Microsoft, for all their faults, gave us an actual operating system that people could build and distribute executables on as they saw fit with no restrictions, and they did it despite the fact that they owned almost the entire personal computing space.
Imagine Microsoft had charged everyone who distributed a Windows executable 30%, they'd have made trillions by now. Bill Gates said once that Microsoft has captured maybe 1% of the value that people have created on top of their software because they don't insert themselves between what users do with each other and I do think they actually deserve some props for that
Now let’s ban all probabilistic digital items like loot boxes.

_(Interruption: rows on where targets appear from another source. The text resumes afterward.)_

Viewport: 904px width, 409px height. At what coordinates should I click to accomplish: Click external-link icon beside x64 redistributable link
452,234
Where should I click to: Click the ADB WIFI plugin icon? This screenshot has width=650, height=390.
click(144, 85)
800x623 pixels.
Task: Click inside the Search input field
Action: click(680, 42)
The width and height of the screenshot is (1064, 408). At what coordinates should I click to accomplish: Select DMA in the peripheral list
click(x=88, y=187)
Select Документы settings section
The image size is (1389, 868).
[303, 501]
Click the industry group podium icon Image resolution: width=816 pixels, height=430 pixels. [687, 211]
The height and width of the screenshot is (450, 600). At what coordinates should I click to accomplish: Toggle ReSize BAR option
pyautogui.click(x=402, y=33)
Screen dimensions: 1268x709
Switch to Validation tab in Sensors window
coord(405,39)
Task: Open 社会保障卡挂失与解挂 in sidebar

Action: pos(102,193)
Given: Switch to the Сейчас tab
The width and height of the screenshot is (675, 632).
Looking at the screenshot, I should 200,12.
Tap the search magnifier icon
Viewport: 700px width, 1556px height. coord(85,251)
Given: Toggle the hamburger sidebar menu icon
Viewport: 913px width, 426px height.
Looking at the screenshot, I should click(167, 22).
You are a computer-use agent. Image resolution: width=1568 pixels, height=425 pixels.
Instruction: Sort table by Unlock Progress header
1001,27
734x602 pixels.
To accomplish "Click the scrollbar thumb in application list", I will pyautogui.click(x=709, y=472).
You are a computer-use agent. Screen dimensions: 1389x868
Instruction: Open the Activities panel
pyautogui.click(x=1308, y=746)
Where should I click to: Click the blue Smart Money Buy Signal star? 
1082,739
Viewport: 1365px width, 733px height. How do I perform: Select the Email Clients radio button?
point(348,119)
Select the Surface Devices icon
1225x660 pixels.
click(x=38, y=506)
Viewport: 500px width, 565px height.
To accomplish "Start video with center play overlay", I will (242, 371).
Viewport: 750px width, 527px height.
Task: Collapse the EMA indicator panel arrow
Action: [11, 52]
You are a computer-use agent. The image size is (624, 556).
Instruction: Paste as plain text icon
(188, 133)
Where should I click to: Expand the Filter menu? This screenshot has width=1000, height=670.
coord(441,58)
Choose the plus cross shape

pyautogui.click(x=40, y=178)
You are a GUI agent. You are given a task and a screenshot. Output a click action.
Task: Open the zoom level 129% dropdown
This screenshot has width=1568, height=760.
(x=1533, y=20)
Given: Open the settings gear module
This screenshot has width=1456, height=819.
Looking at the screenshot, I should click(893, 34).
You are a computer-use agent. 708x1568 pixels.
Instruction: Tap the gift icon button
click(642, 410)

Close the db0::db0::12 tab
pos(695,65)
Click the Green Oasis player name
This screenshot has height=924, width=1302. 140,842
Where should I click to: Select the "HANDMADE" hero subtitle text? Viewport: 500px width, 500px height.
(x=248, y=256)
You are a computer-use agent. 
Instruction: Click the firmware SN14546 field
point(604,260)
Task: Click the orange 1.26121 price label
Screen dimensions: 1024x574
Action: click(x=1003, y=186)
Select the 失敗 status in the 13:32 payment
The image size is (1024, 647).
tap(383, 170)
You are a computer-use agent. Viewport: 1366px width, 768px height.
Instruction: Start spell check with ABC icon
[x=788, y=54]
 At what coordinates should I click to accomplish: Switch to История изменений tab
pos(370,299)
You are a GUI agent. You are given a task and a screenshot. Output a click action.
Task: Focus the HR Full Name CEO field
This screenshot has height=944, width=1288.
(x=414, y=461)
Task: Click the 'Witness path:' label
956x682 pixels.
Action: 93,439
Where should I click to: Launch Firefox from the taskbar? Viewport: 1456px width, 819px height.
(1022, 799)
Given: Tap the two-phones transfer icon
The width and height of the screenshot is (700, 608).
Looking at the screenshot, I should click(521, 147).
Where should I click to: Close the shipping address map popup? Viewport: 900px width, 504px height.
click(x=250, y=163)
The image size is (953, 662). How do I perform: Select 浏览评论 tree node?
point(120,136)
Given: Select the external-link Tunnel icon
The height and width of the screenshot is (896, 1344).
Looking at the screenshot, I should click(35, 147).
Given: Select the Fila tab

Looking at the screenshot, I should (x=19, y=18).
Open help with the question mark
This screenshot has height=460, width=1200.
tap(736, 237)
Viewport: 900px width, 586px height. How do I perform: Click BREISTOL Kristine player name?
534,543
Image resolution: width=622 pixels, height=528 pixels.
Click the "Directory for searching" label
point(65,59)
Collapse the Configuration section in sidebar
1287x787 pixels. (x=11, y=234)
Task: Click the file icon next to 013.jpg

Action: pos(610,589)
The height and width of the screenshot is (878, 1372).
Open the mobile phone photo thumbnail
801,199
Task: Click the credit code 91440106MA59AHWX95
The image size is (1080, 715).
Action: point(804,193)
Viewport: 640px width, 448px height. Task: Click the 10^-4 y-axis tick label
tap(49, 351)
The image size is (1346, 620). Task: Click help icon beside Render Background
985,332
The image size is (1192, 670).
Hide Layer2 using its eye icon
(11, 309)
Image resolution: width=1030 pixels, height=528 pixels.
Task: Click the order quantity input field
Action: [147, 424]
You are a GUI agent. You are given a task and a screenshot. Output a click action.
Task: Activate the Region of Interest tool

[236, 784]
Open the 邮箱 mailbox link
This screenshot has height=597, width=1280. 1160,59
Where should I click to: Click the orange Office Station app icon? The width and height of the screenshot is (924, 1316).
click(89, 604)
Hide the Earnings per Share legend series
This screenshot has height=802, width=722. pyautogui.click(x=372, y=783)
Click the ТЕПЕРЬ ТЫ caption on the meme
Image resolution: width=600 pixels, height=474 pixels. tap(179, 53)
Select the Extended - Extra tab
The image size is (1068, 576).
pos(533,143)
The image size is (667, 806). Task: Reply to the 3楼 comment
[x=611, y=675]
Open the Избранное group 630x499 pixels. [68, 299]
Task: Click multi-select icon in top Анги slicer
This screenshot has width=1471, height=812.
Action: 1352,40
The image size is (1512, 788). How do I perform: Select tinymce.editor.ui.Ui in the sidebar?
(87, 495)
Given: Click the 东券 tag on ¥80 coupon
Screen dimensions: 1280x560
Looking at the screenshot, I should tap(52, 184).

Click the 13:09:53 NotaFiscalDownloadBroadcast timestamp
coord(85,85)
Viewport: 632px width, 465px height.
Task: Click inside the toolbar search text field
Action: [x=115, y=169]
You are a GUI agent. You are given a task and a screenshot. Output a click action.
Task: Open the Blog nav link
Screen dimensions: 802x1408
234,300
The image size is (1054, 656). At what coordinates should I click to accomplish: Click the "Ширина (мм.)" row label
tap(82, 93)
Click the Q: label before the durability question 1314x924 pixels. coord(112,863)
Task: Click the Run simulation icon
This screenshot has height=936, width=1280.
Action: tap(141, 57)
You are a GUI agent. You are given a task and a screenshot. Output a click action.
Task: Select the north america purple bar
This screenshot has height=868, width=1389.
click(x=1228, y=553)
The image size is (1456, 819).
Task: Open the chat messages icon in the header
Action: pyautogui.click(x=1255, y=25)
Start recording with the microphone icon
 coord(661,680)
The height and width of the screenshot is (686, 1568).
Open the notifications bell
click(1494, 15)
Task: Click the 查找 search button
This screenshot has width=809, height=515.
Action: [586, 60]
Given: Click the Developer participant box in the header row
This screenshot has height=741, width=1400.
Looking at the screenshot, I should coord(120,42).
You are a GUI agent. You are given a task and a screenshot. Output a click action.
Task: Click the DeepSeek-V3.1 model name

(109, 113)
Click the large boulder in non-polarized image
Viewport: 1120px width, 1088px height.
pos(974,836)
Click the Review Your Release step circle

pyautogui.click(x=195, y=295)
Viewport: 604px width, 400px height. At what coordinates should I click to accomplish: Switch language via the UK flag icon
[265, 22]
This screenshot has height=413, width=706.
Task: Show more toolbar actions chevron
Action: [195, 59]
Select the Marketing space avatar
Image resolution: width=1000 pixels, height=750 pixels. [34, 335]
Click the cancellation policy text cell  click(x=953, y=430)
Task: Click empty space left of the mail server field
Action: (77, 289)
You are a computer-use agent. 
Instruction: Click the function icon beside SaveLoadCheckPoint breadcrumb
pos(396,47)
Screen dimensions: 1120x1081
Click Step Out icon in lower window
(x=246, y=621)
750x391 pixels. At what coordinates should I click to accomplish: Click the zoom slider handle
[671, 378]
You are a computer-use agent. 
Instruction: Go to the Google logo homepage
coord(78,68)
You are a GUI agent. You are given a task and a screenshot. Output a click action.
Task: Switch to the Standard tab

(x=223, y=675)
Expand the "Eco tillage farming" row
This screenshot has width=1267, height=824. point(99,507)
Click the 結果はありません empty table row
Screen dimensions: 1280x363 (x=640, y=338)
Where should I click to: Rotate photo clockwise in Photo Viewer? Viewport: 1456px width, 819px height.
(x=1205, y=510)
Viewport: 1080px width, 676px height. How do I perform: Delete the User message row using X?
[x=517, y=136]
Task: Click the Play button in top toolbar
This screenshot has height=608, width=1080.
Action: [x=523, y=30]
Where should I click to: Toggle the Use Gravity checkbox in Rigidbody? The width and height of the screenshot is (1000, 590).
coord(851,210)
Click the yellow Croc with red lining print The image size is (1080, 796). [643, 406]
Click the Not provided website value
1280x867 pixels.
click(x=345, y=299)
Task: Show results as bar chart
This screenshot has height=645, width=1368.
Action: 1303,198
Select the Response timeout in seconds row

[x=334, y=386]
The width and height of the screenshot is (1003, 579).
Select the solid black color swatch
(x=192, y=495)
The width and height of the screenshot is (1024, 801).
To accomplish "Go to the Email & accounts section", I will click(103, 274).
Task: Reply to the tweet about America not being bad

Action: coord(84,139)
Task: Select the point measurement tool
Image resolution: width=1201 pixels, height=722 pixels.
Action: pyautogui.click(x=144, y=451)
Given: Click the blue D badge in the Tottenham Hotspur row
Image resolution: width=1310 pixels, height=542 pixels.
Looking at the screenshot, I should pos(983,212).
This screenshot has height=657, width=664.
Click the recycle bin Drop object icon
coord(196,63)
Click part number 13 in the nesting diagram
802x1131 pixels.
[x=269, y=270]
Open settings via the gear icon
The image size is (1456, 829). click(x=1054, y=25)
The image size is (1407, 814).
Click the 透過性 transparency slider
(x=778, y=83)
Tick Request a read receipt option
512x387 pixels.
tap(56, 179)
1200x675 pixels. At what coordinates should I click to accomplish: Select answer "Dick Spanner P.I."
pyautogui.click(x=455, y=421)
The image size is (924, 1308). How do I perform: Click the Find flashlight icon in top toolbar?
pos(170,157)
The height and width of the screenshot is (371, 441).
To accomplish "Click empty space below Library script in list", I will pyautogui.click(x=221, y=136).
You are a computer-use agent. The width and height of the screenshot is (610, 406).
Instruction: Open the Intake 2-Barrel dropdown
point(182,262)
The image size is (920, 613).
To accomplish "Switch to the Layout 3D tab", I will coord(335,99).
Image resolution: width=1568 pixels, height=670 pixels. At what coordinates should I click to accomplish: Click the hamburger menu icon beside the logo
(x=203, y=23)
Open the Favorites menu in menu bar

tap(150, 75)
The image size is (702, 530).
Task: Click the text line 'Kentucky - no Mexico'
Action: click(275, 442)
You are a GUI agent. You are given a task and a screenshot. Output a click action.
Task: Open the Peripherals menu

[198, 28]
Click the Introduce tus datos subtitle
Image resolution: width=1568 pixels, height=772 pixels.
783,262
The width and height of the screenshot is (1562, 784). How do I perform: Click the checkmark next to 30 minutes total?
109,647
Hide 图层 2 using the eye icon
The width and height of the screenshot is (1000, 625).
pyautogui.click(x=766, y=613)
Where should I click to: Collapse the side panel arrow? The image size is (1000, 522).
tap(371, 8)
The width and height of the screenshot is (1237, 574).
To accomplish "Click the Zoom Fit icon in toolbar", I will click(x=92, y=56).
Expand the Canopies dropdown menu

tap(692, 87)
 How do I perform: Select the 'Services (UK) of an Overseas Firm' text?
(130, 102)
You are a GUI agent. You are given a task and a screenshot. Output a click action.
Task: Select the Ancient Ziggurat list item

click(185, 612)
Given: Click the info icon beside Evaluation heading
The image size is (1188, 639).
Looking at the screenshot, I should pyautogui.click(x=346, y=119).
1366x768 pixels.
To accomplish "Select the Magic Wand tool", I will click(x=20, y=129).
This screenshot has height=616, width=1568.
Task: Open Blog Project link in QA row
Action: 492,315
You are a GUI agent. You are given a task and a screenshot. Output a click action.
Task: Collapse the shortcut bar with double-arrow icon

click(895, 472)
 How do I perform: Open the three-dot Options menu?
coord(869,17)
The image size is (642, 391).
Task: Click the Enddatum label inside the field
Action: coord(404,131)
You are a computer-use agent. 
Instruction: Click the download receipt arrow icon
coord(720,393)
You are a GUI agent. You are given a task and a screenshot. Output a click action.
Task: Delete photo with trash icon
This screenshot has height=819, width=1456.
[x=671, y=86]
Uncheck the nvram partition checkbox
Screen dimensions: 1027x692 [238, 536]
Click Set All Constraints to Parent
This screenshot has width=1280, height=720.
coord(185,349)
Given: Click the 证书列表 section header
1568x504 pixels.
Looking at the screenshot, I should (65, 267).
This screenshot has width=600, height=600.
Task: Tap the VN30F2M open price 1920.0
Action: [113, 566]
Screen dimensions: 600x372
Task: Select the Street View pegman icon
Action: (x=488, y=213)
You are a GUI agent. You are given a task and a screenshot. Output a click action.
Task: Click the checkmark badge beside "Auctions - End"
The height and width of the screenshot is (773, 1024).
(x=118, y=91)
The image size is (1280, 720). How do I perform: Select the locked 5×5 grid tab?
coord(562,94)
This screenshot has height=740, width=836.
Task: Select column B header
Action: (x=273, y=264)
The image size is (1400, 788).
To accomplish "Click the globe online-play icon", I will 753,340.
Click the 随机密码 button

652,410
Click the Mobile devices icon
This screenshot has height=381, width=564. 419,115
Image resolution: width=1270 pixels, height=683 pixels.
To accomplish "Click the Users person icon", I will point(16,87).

Are they still much of a thing? I was vaguely aware of epic dropping them years ago for Fortnite.
Different from gacha at least.
Now I wonder what this will do to Google ? IIRC, they have been looking into a similar extortion fee for Android Developers.
I received an e-mail earlier this week saying that their new policies will be mandatory by January 28, 2026.
https://support.google.com/googleplay/android-developer/answ...
It's incredibly similar to what Apple had before.
"Sweeney wrote on social media." with a link to X.
What a strange choice of words I though, clicked on author name:
"You can find his irregular musings on BlueSky: @kyleor.land.".
I see.
Sorry what's strange about the choice of words "Sweeney wrote on social media"?
Kind of the same thing as "it was reported in a newspaper." It would normally be expected of a journalist to cite the specific source if they can.
Journalists love to be vague about sources so you don't go to the source.
Sure, there's a lot of that around, but I wouldn't call it journalism. Clickbait maybe.
Nothing; it is all trash.
I mean, they also didn't say "Sweeney wrote (using his Logitech keyboard) on X". The link is right there, I don't see why it matters.